[Rows on where targets appear]
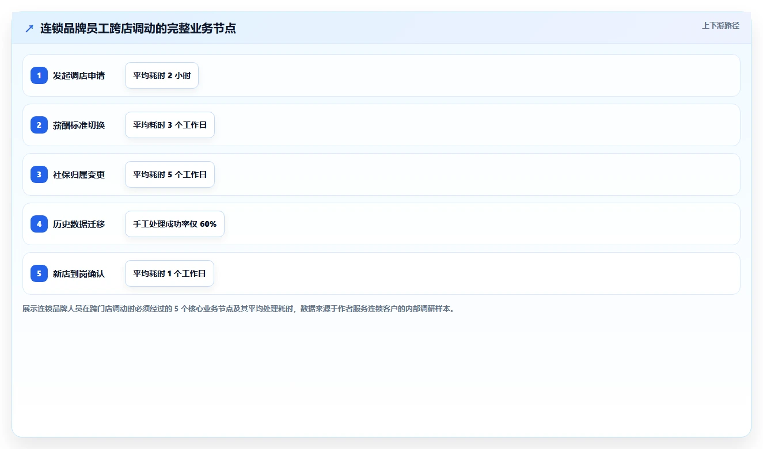The height and width of the screenshot is (449, 763).
Task: Select the number 4 step badge
Action: [x=39, y=224]
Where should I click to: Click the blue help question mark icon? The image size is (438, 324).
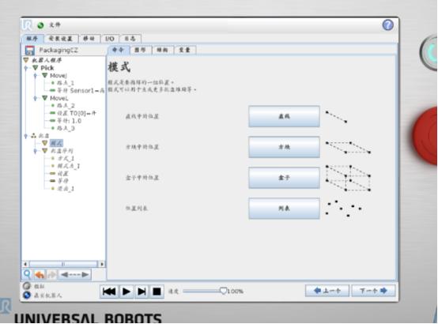(387, 25)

WRITTEN REQUEST:
Copy out every one of the records above, substituting "red" for "blue" and changing nothing else. Omit the pictures from your answer.

RESPONSE TO THE EXERCISE:
The height and width of the screenshot is (449, 763).
Task: Select the number 4 step badge
Action: [x=39, y=224]
Where should I click to: Click the red help question mark icon? The image size is (438, 324).
(387, 25)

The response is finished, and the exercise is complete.